EXERCISE AIM -> Please transcribe, word for word, the line containing "Where should I click to: Collapse" and every line after it through the end of the records below, and nothing else.

Collection entries ->
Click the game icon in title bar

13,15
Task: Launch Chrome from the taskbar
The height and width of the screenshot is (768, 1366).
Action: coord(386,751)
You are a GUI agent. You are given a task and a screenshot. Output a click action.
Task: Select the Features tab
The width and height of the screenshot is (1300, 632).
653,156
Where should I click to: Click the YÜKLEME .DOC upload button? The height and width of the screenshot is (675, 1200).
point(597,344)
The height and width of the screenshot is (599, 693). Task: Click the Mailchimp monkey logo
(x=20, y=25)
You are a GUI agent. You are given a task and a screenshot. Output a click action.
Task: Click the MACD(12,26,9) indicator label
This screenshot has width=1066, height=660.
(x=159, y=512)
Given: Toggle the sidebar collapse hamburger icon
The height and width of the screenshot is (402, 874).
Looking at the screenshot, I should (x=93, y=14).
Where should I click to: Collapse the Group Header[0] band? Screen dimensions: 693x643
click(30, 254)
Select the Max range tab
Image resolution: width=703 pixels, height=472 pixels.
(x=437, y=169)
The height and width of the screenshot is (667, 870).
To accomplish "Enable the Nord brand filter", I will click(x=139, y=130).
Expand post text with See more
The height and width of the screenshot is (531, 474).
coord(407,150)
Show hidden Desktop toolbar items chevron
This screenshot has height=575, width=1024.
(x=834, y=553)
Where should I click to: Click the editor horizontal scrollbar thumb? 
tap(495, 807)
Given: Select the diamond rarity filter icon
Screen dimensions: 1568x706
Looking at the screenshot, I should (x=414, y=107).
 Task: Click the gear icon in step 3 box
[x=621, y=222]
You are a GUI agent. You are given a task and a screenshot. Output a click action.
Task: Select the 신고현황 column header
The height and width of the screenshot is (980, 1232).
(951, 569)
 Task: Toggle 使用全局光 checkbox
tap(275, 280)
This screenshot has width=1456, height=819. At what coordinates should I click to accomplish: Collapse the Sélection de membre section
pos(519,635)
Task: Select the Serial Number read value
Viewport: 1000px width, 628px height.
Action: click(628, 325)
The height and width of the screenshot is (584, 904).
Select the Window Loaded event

RESULT ->
Where should I click to: Collapse the Group Header[0] band? Screen dimensions: 693x643
click(30, 254)
Select the Max range tab
Image resolution: width=703 pixels, height=472 pixels.
(x=437, y=169)
The height and width of the screenshot is (667, 870).
To accomplish "Enable the Nord brand filter", I will click(x=139, y=130).
Expand post text with See more
The height and width of the screenshot is (531, 474).
coord(407,150)
Show hidden Desktop toolbar items chevron
This screenshot has height=575, width=1024.
(x=834, y=553)
Where should I click to: Click the editor horizontal scrollbar thumb? 
tap(495, 807)
Given: Select the diamond rarity filter icon
Screen dimensions: 1568x706
Looking at the screenshot, I should (x=414, y=107).
 Task: Click the gear icon in step 3 box
[x=621, y=222]
You are a GUI agent. You are given a task and a screenshot. Output a click action.
Task: Select the 신고현황 column header
The height and width of the screenshot is (980, 1232).
(951, 569)
 Task: Toggle 使用全局光 checkbox
tap(275, 280)
This screenshot has width=1456, height=819. At what coordinates should I click to accomplish: Collapse the Sélection de membre section
pos(519,635)
Task: Select the Serial Number read value
Viewport: 1000px width, 628px height.
Action: click(628, 325)
The height and width of the screenshot is (584, 904).
Select the Window Loaded event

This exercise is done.